<<<<

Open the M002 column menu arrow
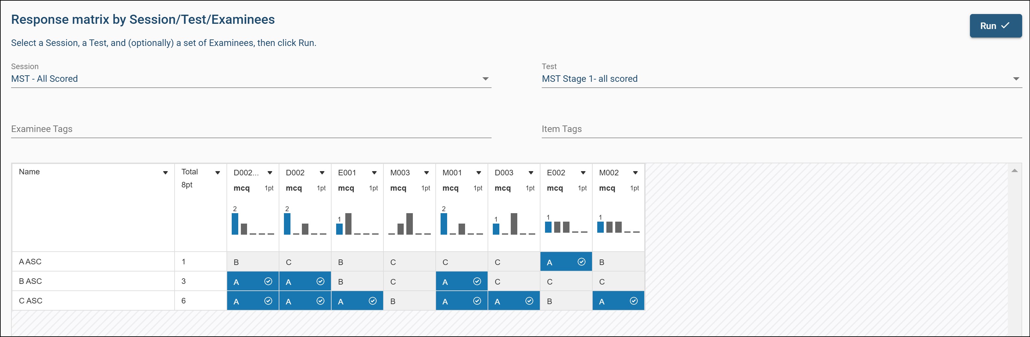This screenshot has width=1030, height=337. pos(635,173)
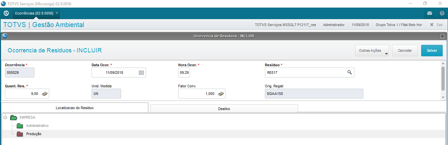Click the Resíduo search magnifier icon
The image size is (448, 145).
[350, 73]
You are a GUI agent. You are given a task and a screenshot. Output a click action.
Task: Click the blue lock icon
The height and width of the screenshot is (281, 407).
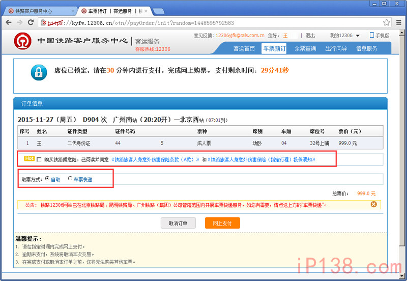pos(39,71)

>>>>

» YOUR OBJECTIVE:
The records above, minus their pictures, are to be returned verbatim.

» REPLY TO THE TASK:
Open the M002 column menu arrow
This screenshot has width=1030, height=337. pos(635,173)
Click the Resíduo search magnifier icon
The image size is (448, 145).
[350, 73]
You are a GUI agent. You are given a task and a screenshot. Output a click action.
Task: Click the blue lock icon
The height and width of the screenshot is (281, 407).
pos(39,71)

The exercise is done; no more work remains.